My brain is mush these past few days, so I apologize to everyone else for not being on here, for not reading their personal stories, to jenjie who gives so much of herself to help others......... I've been having awful migraines, so whenever I can, I rest and try to get it together.
Quickly: Gary and I talk every single day. We always have. We're figuring out where hospice would send him if he gets much worse. They already brought the "white box" of serious meds here. Gary has no problem with going to a hospital, but he still worries about me driving alone. I keep telling him to stop worrying about me, but he's very distracted by it. He knows I have limitations with my pain and vision.

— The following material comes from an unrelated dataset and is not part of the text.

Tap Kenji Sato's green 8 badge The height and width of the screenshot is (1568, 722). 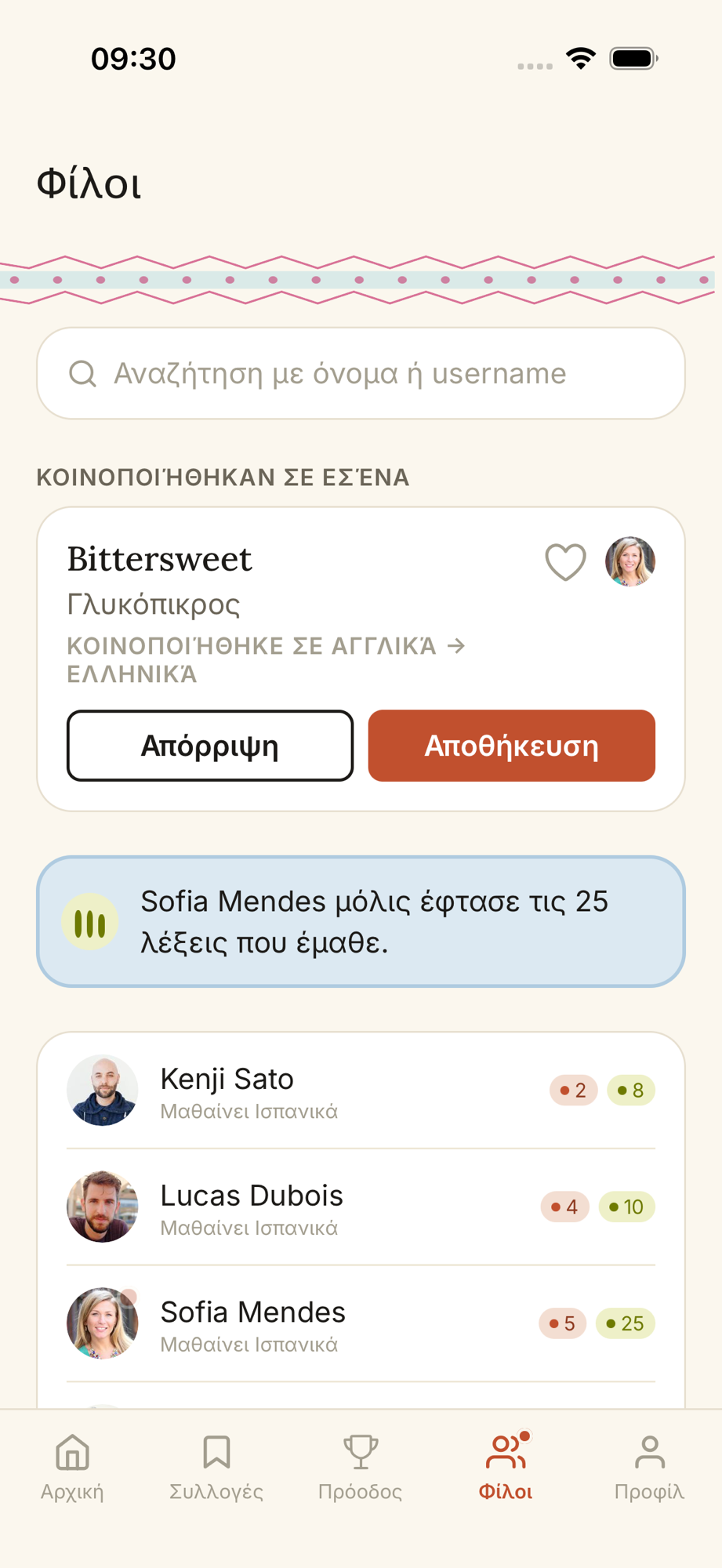pos(631,1090)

We spoke and asked the social worker, chaplain, nurse, about cremation. We were under the assumption that the V.A. would handle that for free. We're still trying to get answers. I don't want him buried here, as I'll probably move out shortly thereafter. I don't need a headstone. I just need them to take care of the cremation and give his remains to me. I'll keep trying to get through to get the answers.
Gary had a decent day today. He's getting around with his walker and doesn't seem to be in pain too badly. I have to watch the pain meds they gave him since he keeps wanting more. He's never been on pain meds, but I don't want him on too much if he's not in bad pain yet.
We got a transfer wheelchair so I could get him to the car if needed. We got a portable potty thingie too. Didn't get the transfer shower chair yet, and he's no longer able to get in the shower. Waiting for the aide to come to wash him. The last thing he needs is to think he could stand and try it on his own. Trying to avoid falls and bone-breaks......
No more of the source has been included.